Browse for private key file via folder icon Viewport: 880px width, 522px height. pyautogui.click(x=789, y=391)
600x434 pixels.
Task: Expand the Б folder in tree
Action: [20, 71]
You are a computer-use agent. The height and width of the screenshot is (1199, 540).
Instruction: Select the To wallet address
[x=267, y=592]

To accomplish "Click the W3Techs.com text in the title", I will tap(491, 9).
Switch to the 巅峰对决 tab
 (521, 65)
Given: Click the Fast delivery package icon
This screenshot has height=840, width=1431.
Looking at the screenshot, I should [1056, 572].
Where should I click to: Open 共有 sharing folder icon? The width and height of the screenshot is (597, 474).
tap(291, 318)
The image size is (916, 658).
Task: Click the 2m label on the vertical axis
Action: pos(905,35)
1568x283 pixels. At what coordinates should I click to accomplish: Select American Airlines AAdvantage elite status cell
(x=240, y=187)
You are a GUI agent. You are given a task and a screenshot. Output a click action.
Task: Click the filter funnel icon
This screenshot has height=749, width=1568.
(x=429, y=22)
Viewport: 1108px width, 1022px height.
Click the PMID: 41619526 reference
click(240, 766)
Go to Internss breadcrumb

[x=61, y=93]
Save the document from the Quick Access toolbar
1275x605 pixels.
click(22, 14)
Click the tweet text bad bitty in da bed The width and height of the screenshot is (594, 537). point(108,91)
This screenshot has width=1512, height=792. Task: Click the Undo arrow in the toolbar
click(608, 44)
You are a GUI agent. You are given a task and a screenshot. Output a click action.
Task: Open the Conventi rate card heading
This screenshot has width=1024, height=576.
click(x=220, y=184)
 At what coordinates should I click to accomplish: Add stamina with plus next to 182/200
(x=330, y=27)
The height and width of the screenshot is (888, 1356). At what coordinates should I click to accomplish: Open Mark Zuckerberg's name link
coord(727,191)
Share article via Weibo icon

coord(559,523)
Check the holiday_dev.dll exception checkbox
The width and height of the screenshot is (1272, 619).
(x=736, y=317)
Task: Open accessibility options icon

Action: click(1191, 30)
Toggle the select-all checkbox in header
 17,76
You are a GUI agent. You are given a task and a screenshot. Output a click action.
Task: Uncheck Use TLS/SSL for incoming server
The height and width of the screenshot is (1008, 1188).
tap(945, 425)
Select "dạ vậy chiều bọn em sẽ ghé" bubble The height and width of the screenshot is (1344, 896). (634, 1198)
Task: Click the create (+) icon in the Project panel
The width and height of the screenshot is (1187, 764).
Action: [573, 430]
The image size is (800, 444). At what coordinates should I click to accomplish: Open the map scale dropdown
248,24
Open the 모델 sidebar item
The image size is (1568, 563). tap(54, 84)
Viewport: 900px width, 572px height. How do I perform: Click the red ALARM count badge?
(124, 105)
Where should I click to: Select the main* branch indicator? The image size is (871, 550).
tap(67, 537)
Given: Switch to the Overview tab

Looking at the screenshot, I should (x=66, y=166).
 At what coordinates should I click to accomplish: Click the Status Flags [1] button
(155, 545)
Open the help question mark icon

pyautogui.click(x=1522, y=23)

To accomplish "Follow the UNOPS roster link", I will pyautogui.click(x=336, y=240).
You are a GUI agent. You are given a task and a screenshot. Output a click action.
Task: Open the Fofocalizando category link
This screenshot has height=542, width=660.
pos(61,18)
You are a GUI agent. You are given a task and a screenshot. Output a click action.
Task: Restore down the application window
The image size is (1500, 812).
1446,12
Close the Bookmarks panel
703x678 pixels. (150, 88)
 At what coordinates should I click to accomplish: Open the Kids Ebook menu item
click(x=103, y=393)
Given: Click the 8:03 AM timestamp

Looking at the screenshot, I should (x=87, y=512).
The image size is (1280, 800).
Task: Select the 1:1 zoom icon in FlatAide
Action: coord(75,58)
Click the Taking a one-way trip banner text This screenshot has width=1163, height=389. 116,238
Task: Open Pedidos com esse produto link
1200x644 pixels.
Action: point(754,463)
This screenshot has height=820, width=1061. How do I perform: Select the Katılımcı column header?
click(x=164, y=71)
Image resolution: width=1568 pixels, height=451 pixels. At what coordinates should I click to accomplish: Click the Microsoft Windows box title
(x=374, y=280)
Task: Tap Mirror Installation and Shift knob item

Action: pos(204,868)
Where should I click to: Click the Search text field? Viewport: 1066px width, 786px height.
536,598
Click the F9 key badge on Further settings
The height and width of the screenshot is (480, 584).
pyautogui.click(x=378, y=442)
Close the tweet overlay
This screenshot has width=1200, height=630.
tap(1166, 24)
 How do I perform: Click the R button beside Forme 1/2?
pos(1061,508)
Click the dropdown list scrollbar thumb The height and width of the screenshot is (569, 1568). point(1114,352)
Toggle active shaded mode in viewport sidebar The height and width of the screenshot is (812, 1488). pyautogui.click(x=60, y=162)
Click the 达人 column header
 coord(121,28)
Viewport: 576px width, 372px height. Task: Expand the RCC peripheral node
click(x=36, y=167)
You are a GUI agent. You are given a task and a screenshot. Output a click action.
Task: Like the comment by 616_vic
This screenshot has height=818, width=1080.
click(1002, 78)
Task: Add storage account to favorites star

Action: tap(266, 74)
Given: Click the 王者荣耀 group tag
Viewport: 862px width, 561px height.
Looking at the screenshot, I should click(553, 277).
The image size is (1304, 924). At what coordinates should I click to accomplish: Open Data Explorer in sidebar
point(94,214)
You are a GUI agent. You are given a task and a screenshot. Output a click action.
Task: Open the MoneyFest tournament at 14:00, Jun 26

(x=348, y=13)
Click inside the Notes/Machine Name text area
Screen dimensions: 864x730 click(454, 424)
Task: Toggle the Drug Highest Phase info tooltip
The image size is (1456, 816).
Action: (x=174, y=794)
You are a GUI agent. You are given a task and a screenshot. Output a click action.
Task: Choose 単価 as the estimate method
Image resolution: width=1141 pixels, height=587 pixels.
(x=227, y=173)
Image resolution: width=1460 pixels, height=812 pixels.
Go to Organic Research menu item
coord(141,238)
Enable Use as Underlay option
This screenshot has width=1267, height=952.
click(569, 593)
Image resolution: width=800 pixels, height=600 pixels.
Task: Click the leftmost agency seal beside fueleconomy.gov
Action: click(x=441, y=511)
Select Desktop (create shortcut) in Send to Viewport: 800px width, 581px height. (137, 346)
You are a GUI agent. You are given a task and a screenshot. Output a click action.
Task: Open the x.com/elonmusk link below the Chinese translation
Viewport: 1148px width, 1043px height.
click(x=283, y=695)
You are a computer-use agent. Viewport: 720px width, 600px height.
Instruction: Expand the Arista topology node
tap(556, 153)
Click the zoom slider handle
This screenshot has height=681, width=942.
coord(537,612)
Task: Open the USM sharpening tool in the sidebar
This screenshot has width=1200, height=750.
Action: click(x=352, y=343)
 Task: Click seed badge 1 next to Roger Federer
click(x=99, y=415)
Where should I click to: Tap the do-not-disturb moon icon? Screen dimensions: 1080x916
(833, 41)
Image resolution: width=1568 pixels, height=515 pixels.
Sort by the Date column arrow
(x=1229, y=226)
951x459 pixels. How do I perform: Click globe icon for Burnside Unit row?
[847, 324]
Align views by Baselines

§

- [WORK INSTRUCTION]: Restate the data word for word, leaving nothing out.

- [RESULT]:
Browse for private key file via folder icon Viewport: 880px width, 522px height. pyautogui.click(x=789, y=391)
600x434 pixels.
Task: Expand the Б folder in tree
Action: [20, 71]
You are a computer-use agent. The height and width of the screenshot is (1199, 540).
Instruction: Select the To wallet address
[x=267, y=592]

To accomplish "Click the W3Techs.com text in the title", I will tap(491, 9).
Switch to the 巅峰对决 tab
 (521, 65)
Given: Click the Fast delivery package icon
This screenshot has height=840, width=1431.
Looking at the screenshot, I should [1056, 572].
Where should I click to: Open 共有 sharing folder icon? The width and height of the screenshot is (597, 474).
tap(291, 318)
The image size is (916, 658).
Task: Click the 2m label on the vertical axis
Action: pos(905,35)
1568x283 pixels. At what coordinates should I click to accomplish: Select American Airlines AAdvantage elite status cell
(x=240, y=187)
You are a GUI agent. You are given a task and a screenshot. Output a click action.
Task: Click the filter funnel icon
This screenshot has height=749, width=1568.
(x=429, y=22)
Viewport: 1108px width, 1022px height.
Click the PMID: 41619526 reference
click(240, 766)
Go to Internss breadcrumb

[x=61, y=93]
Save the document from the Quick Access toolbar
1275x605 pixels.
click(22, 14)
Click the tweet text bad bitty in da bed The width and height of the screenshot is (594, 537). point(108,91)
This screenshot has width=1512, height=792. Task: Click the Undo arrow in the toolbar
click(608, 44)
You are a GUI agent. You are given a task and a screenshot. Output a click action.
Task: Open the Conventi rate card heading
This screenshot has width=1024, height=576.
click(x=220, y=184)
 At what coordinates should I click to accomplish: Add stamina with plus next to 182/200
(x=330, y=27)
The height and width of the screenshot is (888, 1356). At what coordinates should I click to accomplish: Open Mark Zuckerberg's name link
coord(727,191)
Share article via Weibo icon

coord(559,523)
Check the holiday_dev.dll exception checkbox
The width and height of the screenshot is (1272, 619).
(x=736, y=317)
Task: Open accessibility options icon

Action: click(1191, 30)
Toggle the select-all checkbox in header
 17,76
You are a GUI agent. You are given a task and a screenshot. Output a click action.
Task: Uncheck Use TLS/SSL for incoming server
The height and width of the screenshot is (1008, 1188).
tap(945, 425)
Select "dạ vậy chiều bọn em sẽ ghé" bubble The height and width of the screenshot is (1344, 896). (634, 1198)
Task: Click the create (+) icon in the Project panel
The width and height of the screenshot is (1187, 764).
Action: [573, 430]
The image size is (800, 444). At what coordinates should I click to accomplish: Open the map scale dropdown
248,24
Open the 모델 sidebar item
The image size is (1568, 563). tap(54, 84)
Viewport: 900px width, 572px height. How do I perform: Click the red ALARM count badge?
(124, 105)
Where should I click to: Select the main* branch indicator? The image size is (871, 550).
tap(67, 537)
Given: Switch to the Overview tab

Looking at the screenshot, I should (x=66, y=166).
 At what coordinates should I click to accomplish: Click the Status Flags [1] button
(155, 545)
Open the help question mark icon

pyautogui.click(x=1522, y=23)

To accomplish "Follow the UNOPS roster link", I will pyautogui.click(x=336, y=240).
You are a GUI agent. You are given a task and a screenshot. Output a click action.
Task: Open the Fofocalizando category link
This screenshot has height=542, width=660.
pos(61,18)
You are a GUI agent. You are given a task and a screenshot. Output a click action.
Task: Restore down the application window
The image size is (1500, 812).
1446,12
Close the Bookmarks panel
703x678 pixels. (150, 88)
 At what coordinates should I click to accomplish: Open the Kids Ebook menu item
click(x=103, y=393)
Given: Click the 8:03 AM timestamp

Looking at the screenshot, I should (x=87, y=512).
The image size is (1280, 800).
Task: Select the 1:1 zoom icon in FlatAide
Action: coord(75,58)
Click the Taking a one-way trip banner text This screenshot has width=1163, height=389. 116,238
Task: Open Pedidos com esse produto link
1200x644 pixels.
Action: point(754,463)
This screenshot has height=820, width=1061. How do I perform: Select the Katılımcı column header?
click(x=164, y=71)
Image resolution: width=1568 pixels, height=451 pixels. At what coordinates should I click to accomplish: Click the Microsoft Windows box title
(x=374, y=280)
Task: Tap Mirror Installation and Shift knob item

Action: pos(204,868)
Where should I click to: Click the Search text field? Viewport: 1066px width, 786px height.
536,598
Click the F9 key badge on Further settings
The height and width of the screenshot is (480, 584).
pyautogui.click(x=378, y=442)
Close the tweet overlay
This screenshot has width=1200, height=630.
tap(1166, 24)
 How do I perform: Click the R button beside Forme 1/2?
pos(1061,508)
Click the dropdown list scrollbar thumb The height and width of the screenshot is (569, 1568). point(1114,352)
Toggle active shaded mode in viewport sidebar The height and width of the screenshot is (812, 1488). pyautogui.click(x=60, y=162)
Click the 达人 column header
 coord(121,28)
Viewport: 576px width, 372px height. Task: Expand the RCC peripheral node
click(x=36, y=167)
You are a GUI agent. You are given a task and a screenshot. Output a click action.
Task: Like the comment by 616_vic
This screenshot has height=818, width=1080.
click(1002, 78)
Task: Add storage account to favorites star

Action: tap(266, 74)
Given: Click the 王者荣耀 group tag
Viewport: 862px width, 561px height.
Looking at the screenshot, I should click(553, 277).
The image size is (1304, 924). At what coordinates should I click to accomplish: Open Data Explorer in sidebar
point(94,214)
You are a GUI agent. You are given a task and a screenshot. Output a click action.
Task: Open the MoneyFest tournament at 14:00, Jun 26

(x=348, y=13)
Click inside the Notes/Machine Name text area
Screen dimensions: 864x730 click(454, 424)
Task: Toggle the Drug Highest Phase info tooltip
The image size is (1456, 816).
Action: (x=174, y=794)
You are a GUI agent. You are given a task and a screenshot. Output a click action.
Task: Choose 単価 as the estimate method
Image resolution: width=1141 pixels, height=587 pixels.
(x=227, y=173)
Image resolution: width=1460 pixels, height=812 pixels.
Go to Organic Research menu item
coord(141,238)
Enable Use as Underlay option
This screenshot has width=1267, height=952.
click(569, 593)
Image resolution: width=800 pixels, height=600 pixels.
Task: Click the leftmost agency seal beside fueleconomy.gov
Action: click(x=441, y=511)
Select Desktop (create shortcut) in Send to Viewport: 800px width, 581px height. (137, 346)
You are a GUI agent. You are given a task and a screenshot. Output a click action.
Task: Open the x.com/elonmusk link below the Chinese translation
Viewport: 1148px width, 1043px height.
click(x=283, y=695)
You are a computer-use agent. Viewport: 720px width, 600px height.
Instruction: Expand the Arista topology node
tap(556, 153)
Click the zoom slider handle
This screenshot has height=681, width=942.
coord(537,612)
Task: Open the USM sharpening tool in the sidebar
This screenshot has width=1200, height=750.
Action: click(x=352, y=343)
 Task: Click seed badge 1 next to Roger Federer
click(x=99, y=415)
Where should I click to: Tap the do-not-disturb moon icon? Screen dimensions: 1080x916
(833, 41)
Image resolution: width=1568 pixels, height=515 pixels.
Sort by the Date column arrow
(x=1229, y=226)
951x459 pixels. How do I perform: Click globe icon for Burnside Unit row?
[847, 324]
Align views by Baselines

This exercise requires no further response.